Ultimately, there’s a perfectly logical reason why so many IPOs underperform in this early period. It’s all down to those known drivers of returns. IPOs have underperformed the market because, as a group, they have behaved like small growth, low profitability, high investment stocks, which as a group have lower expected returns than the market.[5]

When the next massively hyped IPO rolls around, tread carefully.  Dig a bit deeper than the media frenzy.

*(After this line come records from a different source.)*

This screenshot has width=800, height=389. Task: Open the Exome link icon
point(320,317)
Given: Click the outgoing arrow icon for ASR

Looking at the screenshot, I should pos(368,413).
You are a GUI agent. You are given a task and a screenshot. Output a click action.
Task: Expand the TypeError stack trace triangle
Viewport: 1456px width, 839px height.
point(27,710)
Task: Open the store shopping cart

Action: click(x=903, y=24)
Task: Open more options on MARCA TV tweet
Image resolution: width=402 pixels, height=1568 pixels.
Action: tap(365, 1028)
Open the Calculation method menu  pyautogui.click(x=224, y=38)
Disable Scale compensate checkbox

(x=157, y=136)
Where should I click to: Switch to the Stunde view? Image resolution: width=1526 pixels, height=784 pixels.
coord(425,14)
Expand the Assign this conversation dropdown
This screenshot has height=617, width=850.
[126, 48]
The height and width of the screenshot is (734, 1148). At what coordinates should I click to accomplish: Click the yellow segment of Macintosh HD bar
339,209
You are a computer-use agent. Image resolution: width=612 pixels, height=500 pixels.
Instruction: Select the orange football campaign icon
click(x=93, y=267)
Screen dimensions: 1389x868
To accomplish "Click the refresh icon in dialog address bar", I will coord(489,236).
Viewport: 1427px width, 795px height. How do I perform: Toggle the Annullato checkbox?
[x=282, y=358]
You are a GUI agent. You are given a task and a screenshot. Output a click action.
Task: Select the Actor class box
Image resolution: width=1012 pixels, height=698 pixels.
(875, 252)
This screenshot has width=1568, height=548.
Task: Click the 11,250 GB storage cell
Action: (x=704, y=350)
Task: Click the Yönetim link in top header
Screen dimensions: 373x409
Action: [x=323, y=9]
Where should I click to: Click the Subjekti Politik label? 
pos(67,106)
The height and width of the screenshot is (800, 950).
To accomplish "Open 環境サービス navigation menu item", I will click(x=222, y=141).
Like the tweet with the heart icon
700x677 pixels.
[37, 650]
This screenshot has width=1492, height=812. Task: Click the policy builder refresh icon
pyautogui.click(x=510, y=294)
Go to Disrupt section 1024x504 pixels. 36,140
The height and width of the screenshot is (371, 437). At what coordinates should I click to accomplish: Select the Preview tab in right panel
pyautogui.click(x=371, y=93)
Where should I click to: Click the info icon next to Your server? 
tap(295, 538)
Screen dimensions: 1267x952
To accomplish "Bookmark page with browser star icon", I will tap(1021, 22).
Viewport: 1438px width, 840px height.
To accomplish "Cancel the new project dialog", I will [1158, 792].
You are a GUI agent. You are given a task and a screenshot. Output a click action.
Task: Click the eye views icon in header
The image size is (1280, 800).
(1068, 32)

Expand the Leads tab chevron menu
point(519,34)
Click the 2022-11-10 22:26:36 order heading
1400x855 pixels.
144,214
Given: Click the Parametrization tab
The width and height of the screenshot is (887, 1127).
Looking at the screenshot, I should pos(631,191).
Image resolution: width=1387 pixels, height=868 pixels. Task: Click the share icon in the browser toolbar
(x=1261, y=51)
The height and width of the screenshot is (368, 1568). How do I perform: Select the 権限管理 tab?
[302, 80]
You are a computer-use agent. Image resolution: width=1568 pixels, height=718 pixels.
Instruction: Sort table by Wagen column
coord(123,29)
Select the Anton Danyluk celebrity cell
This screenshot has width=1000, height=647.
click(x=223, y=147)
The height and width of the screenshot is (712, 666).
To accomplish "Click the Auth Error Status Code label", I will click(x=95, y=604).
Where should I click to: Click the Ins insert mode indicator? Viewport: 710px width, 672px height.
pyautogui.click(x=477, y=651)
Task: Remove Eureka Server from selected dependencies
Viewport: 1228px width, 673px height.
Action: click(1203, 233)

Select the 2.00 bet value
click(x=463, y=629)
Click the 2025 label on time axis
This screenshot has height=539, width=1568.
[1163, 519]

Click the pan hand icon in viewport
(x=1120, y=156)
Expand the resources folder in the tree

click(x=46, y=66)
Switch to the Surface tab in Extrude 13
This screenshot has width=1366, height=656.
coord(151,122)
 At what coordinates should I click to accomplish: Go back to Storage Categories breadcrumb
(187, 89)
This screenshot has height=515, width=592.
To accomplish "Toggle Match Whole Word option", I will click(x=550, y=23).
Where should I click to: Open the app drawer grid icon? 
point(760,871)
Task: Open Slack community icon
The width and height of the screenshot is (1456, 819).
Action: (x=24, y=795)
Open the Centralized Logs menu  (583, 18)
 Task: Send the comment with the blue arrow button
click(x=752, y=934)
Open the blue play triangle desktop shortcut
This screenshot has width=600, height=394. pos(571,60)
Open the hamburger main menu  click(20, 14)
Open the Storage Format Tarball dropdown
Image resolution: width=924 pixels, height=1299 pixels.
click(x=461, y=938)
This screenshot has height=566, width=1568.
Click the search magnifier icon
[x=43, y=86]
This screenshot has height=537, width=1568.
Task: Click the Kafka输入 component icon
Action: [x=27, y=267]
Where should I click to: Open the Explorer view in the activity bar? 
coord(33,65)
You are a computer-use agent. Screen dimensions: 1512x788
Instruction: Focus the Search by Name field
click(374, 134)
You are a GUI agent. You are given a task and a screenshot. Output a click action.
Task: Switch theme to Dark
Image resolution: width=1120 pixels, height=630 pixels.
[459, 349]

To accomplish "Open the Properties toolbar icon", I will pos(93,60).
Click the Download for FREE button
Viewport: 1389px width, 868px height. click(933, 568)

And remember. If you see Sid, don’t tell him.

Carolyn

1. Ritter, Jay. 1987. “The Costs of Going Public.” Journal of Financial Economics 19: 269 -281.
2. Reuter, Jonathan. 2006. “Are IPO Allocations for Sale? Evidence from Mutual Funds.” The Journal of Finance 61: 2289 -2324; Jenkinson, Tim, Howard Jones, and Felix Suntheim. 2018. “Quid Pro Quo? What Factors Influence IPO Allocations to Investors?” The Journal of Finance 73: 2303 -2341.
3. Dimensional mirrors the traditional empirical research approach to analyse US IPOs by excluding the following: IPOs with an offer price below $5, unit IPOs (common stock and warrants), and IPOs involving real estate investment trusts, closed-end funds, American depository receipts, partnerships, and acquisition companies.
4. Market cap figures are based on Bloomberg data that exclude shares subject to IPO lockup agreements.
5. Black, Stanley and Kevin Green. 2019. “What to Know About an IPO.” Research Matters: 3.